SOURCE RECORDS:
========
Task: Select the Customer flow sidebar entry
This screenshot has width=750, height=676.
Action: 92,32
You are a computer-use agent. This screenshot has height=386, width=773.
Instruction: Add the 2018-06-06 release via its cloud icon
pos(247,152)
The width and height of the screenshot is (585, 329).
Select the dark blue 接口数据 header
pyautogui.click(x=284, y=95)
========
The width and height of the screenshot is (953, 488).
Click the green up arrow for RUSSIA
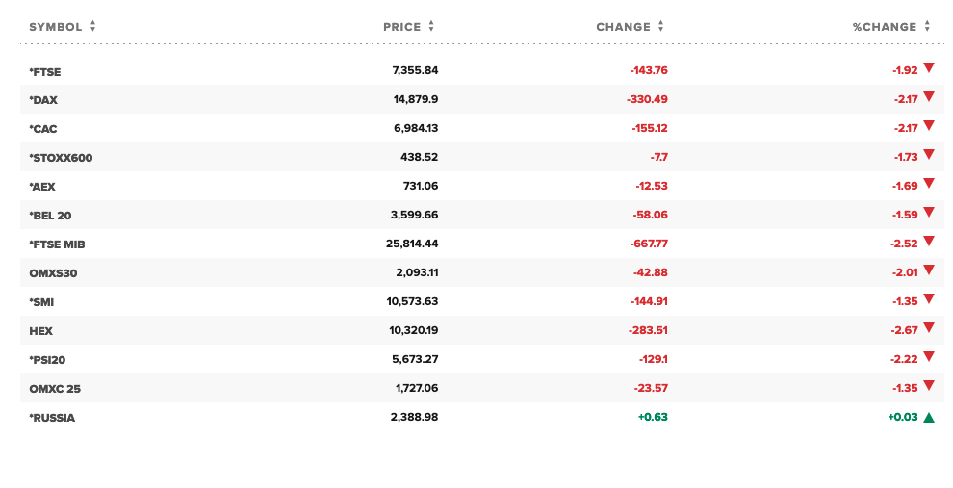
========
TO DO: Please output the lines of the listing above that fall in the stretch from the one with "Task: Select the Customer flow sidebar entry" through the one with "The width and height of the screenshot is (585, 329).", exactly and only those.

ANSWER BELOW:
Task: Select the Customer flow sidebar entry
This screenshot has width=750, height=676.
Action: 92,32
You are a computer-use agent. This screenshot has height=386, width=773.
Instruction: Add the 2018-06-06 release via its cloud icon
pos(247,152)
The width and height of the screenshot is (585, 329).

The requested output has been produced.